What is your favorite part about being a barn manager?

My favorite part of being a barn manager by far is the horses. I can’t even think of what another answer could be! I am very lucky to work with a great group of horses at Eight Oaks.  It is so rewarding to get to know each horse, figure out what keeps them happiest, and watch them succeed.

 

Krista Goosens

Manager for Brianne Goutal LLC and the Propp Family, based in Wellington, FL, and Long Island, NY

What is the story behind you becoming a barn manager?

Photo by Giana Terranova Photography

I rode competitively as a junior and as an amateur through college and grad school. After school, I worked a corporate 9-to-5 job in alternative energy. While I found my job interesting, I hated the lifestyle, and I really missed the horses. I had almost no free time for riding, and sitting in an office every day just wasn’t for me. I reached out to some old friends in the horse industry, and someone connected me with Jill Shulman at Back Country Farm. She happened to be looking for a new manager/assistant trainer at the time, and everything fell into place very quickly. I started with the Shulmans in the fall of 2012 and haven’t looked back!

Recorded data:
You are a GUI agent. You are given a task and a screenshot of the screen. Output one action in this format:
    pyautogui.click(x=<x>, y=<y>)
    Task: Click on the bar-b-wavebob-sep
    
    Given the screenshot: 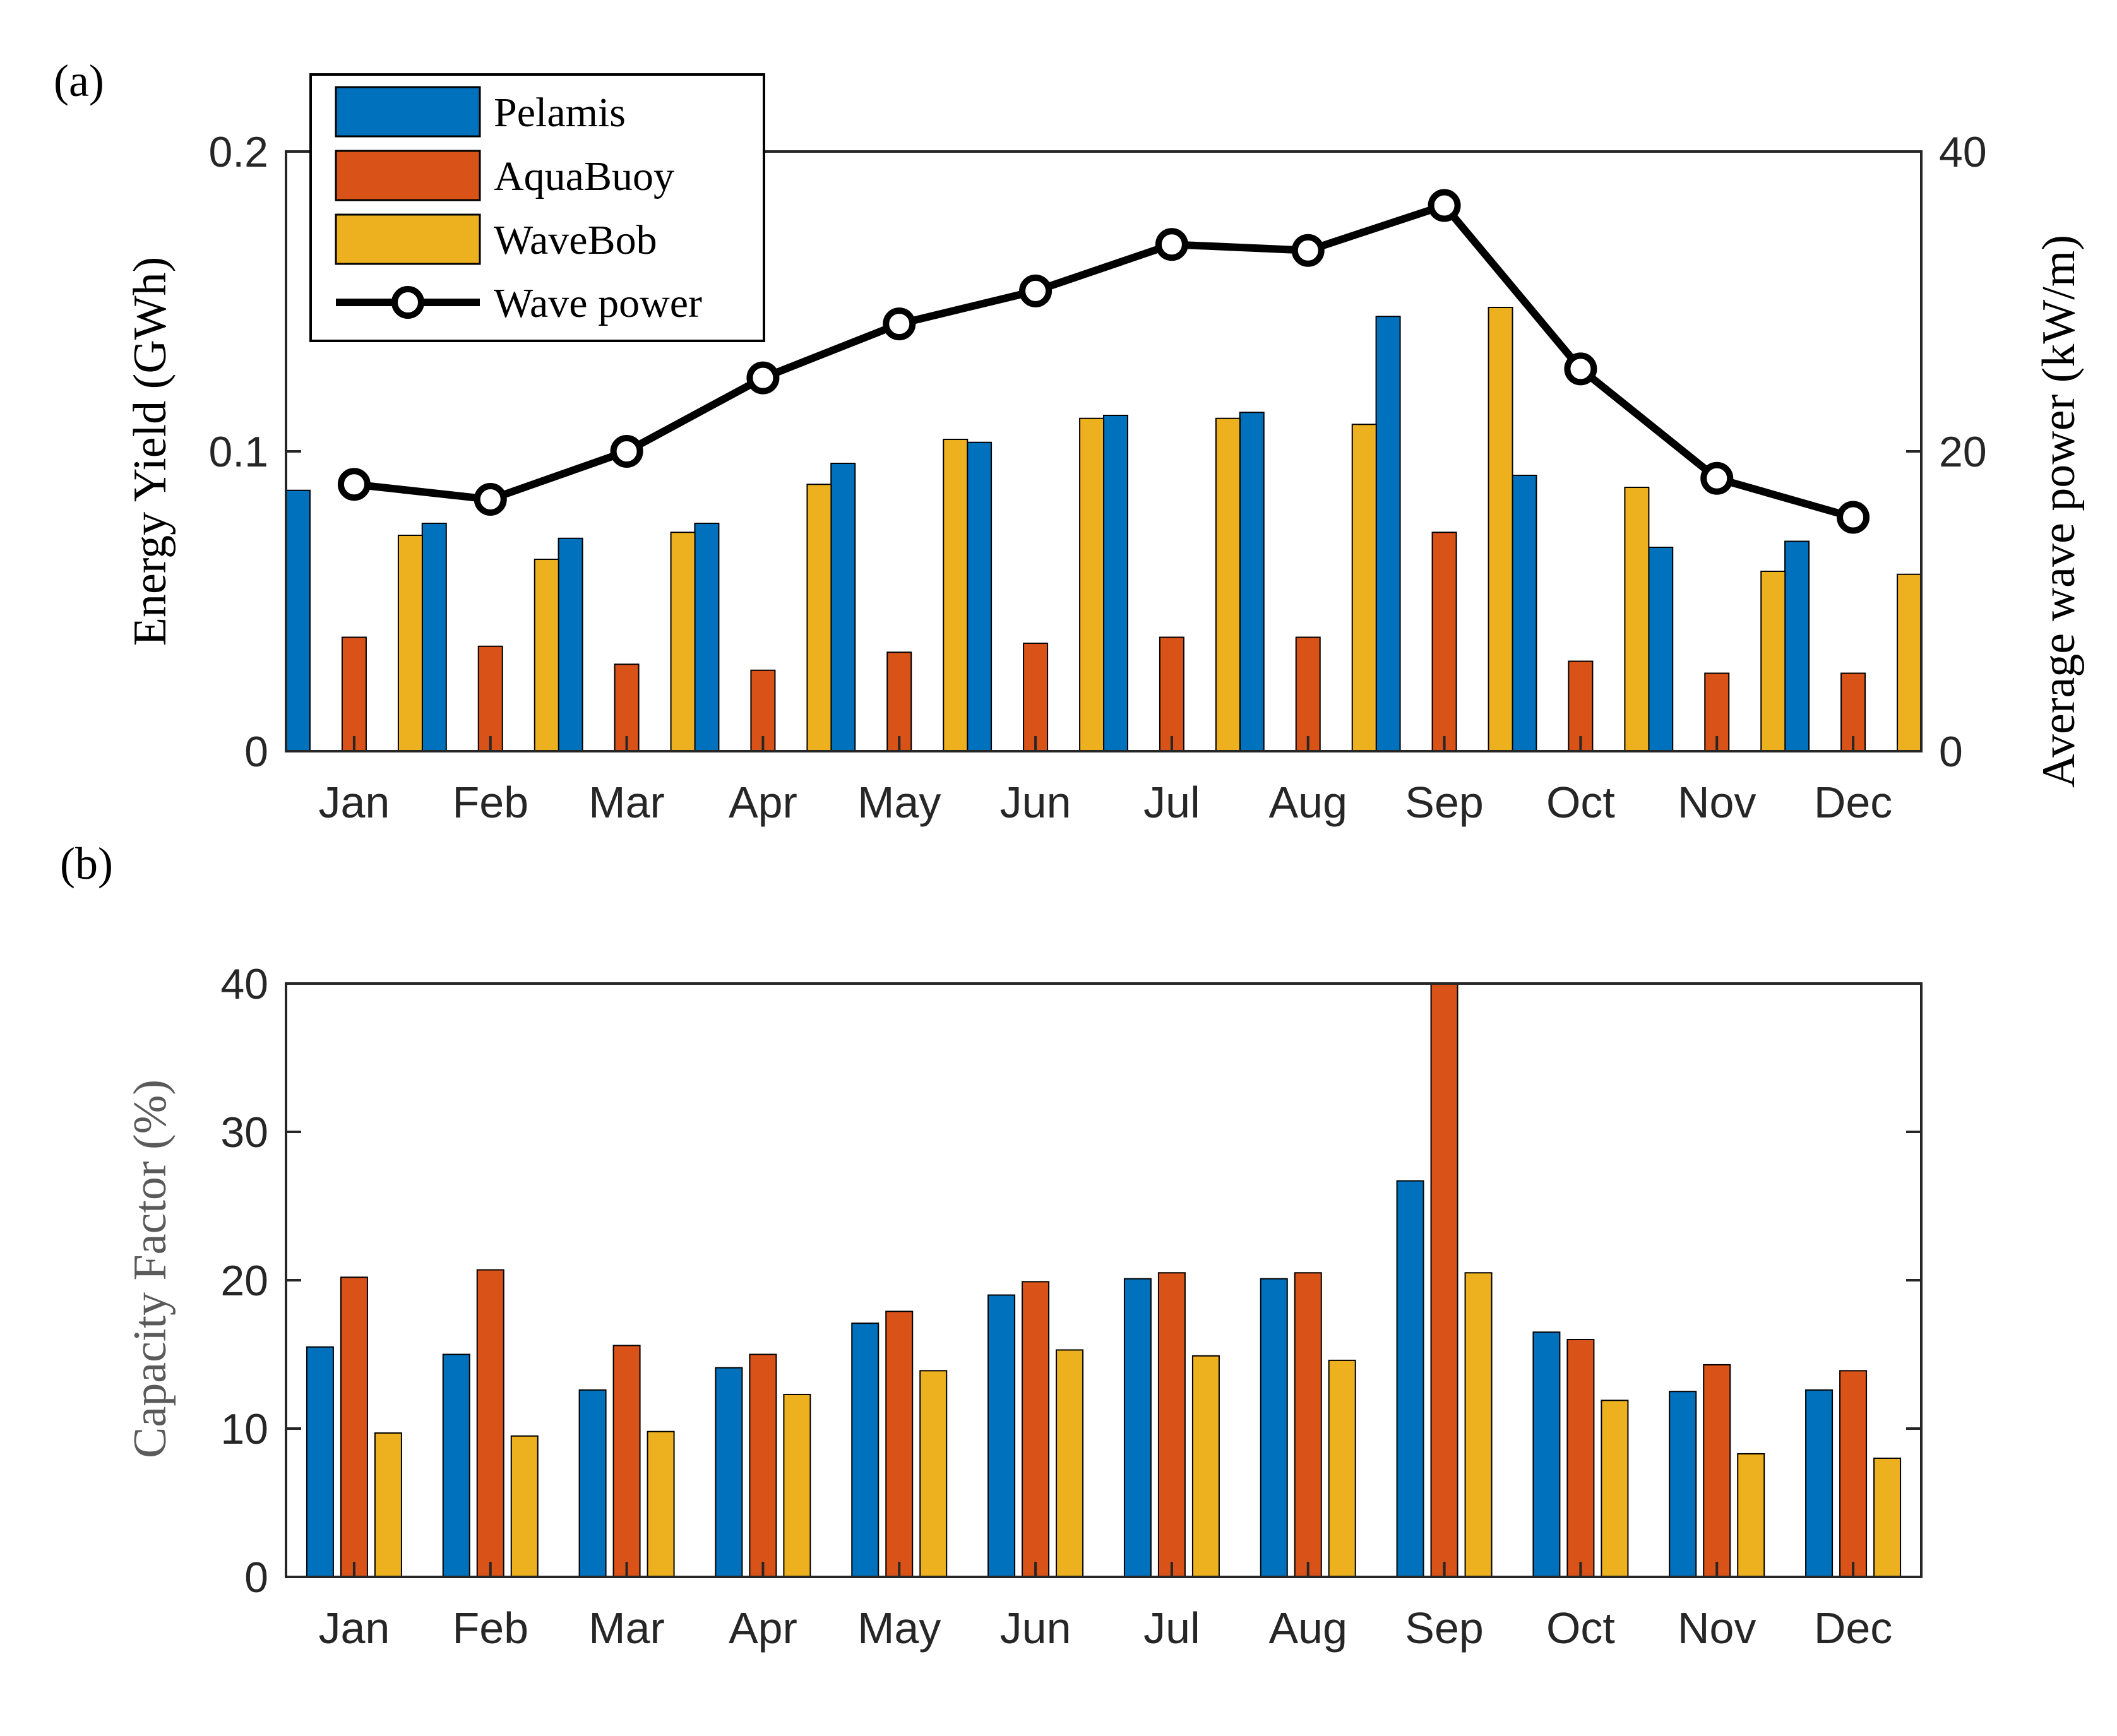 What is the action you would take?
    pyautogui.click(x=1478, y=1425)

Aim of the task: Write the next part of the barn manager interview, picking up after its final sentence.

Written response:
What is your favorite part about being a barn manager?

My favorite part of being a barn manager is definitely seeing the progression of horses and riders over time. I love getting a new horse into the barn and seeing how they change and develop. I’ve been working with Brianne Goutal and the Propp family for about three and a half years now, and I’m very proud of the fact that our program prioritizes the horses’ health and happiness above all else. We really try to take our time to get to know each horse and what works or doesn’t work for them in a competitive program. Some need more structured flatwork and fitness regimes every day, while some prefer a more laid-back approach. I really enjoy seeing how the horses thrive in our barn and how the kids grow with them and develop as riders. I feel very fortunate to be able to work with such amazing animals, and seeing them win at the highest level never gets old.

 

Kiira Lizza

Manager for Grafton Ridge, based in South Salem, NY, and Wellington, FL

What is the story behind you becoming a barn manager?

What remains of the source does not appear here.